In the paper titled "TeLoGraF: Temporal Logic Planning via Graph-encoded Flow Matching," the authors present a novel method leveraging Graph Neural Networks (GNNs) combined with a flow-matching approach to improve signal temporal logic (STL) planning. STL is a robust framework used for specifying temporal and logical constraints in tasks critical to fields such as robotics and cyber-physical systems. The authors address the limitations of existing methods, which are often constrained to fixed or parametrized STL specifications, and introduce TeLoGraF to handle a broader scope of STL tasks.

Problem Context

Signal Temporal Logic is characterized by its ability to handle temporal dependencies and real-valued signals, making it versatile for expressing complex requirements, such as those involved in safety and efficiency in robotics. STL synthesis is recognized as NP-hard, which challenges classical methods like sampling-based, optimization-based, and gradient-based approaches due to their balancing acts between solution quality and computational efficiency. Existing learning-based methods have focused on handling a specified form of STL but lack generalizability to new STL specifications without retraining.

Contributions and Approach

The primary contributions of this paper include:

1. Generative Model for Diverse STL Specifications: TeLoGraF introduces a generative model that utilizes a GNN to encode STL specifications and a flow-matching mechanism to learn trajectories. This setup supports learning from diverse STL specifications, enabling adaptability without retraining.
2. Dataset Collection: The authors collect a substantial dataset comprising 200,000 diverse STL specifications, paired with demonstrations across five simulation environments. These include simple dynamical models and complex robotics systems, which provide a comprehensive dataset for training and evaluation.
3. Graph-based Encoding: A pivotal innovation is the use of GNNs to encode STL specifications as graph structures, allowing extraction of temporal logic information efficiently. This methodology harnesses the full representation capacity of syntax trees of STL formulas, enhancing the model's ability to process complex logical and temporal dependencies.
4. Performance Evaluation: TeLoGraF demonstrates significant improvements over classical and other learning-based methods in STL satisfaction rate and computational speed across multiple environments, including high-dimensional systems like the Franka Panda robot arm. The robustness of the graph-encoding approach to handle complex out-of-distribution STL specifications is underscored by performance on a diverse range of tasks.
5. Open-sourcing of Code and Dataset: The code and datasets are made publicly available to facilitate further research and development in STL planning.
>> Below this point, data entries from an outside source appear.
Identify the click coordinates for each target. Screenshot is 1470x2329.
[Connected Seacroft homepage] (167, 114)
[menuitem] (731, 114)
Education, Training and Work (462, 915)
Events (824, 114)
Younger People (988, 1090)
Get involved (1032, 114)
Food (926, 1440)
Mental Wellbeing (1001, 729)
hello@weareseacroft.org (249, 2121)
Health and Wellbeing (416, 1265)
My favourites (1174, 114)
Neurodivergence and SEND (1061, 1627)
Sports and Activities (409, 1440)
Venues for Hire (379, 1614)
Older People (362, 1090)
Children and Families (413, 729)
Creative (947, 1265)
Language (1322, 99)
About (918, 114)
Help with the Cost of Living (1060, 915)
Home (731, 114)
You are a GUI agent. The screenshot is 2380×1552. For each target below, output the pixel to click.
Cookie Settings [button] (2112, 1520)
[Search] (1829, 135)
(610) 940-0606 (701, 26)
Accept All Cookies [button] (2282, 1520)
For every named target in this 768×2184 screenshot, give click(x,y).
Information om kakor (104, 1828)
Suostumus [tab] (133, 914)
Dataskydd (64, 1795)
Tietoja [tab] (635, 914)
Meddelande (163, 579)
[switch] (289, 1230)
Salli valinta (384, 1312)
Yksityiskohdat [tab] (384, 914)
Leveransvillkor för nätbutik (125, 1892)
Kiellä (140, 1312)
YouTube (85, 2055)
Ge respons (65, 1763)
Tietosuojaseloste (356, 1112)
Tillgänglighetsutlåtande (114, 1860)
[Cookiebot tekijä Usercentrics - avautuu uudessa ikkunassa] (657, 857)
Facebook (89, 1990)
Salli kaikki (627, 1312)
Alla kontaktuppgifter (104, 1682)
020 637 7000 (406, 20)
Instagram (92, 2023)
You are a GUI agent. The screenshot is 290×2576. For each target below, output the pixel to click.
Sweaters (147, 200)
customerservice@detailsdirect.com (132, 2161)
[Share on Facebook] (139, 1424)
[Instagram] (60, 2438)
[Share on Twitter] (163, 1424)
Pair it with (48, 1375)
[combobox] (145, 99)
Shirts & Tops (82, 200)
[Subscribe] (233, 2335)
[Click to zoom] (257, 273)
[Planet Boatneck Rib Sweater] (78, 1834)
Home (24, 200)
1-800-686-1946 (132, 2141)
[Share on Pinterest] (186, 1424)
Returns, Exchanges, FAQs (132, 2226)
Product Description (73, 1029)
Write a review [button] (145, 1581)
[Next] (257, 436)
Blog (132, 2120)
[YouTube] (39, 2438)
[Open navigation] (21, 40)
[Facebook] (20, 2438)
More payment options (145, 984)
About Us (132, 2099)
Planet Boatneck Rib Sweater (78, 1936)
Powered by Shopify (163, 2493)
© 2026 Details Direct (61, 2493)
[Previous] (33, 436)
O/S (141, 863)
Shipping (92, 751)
Numerical Results and Implications

TeLoGraF notably outperformed baseline methods in terms of the STL satisfaction rate, achieving results that are 10 to 100 times faster than classical methods at inference. The ability to work across various system dynamics without sacrificing solution quality is a strong point of this approach.

Practically, these advancements imply better real-time decision-making capabilities for autonomous systems faced with temporal and logical constraints. Theoretically, this work suggests expansions in learning-based models' ability to generalize across complex logical frameworks. Improved adaptability and efficiency can foster developments in fields relying on stringent specification-driven design processes.

Future Directions

The results from TeLoGraF suggest promising avenues for advancing AI methodologies in handling temporal logic beyond the scope of current specifications, scaling to yet more complex environments and constraints. A key area of future development could focus on refining the model to handle more sophisticated STL constraints with increased robustness, potentially incorporating techniques from other areas such as reinforcement learning for dynamic environments.

In summary, the TeLoGraF approach has provided substantial improvements in STL planning, leveraging the expressive power of GNNs and efficient flow-matching. This work marks significant progress in computationally tractable solutions to NP-hard synthesis in signal temporal logic, opening up pathways for further research in AI-driven task planning.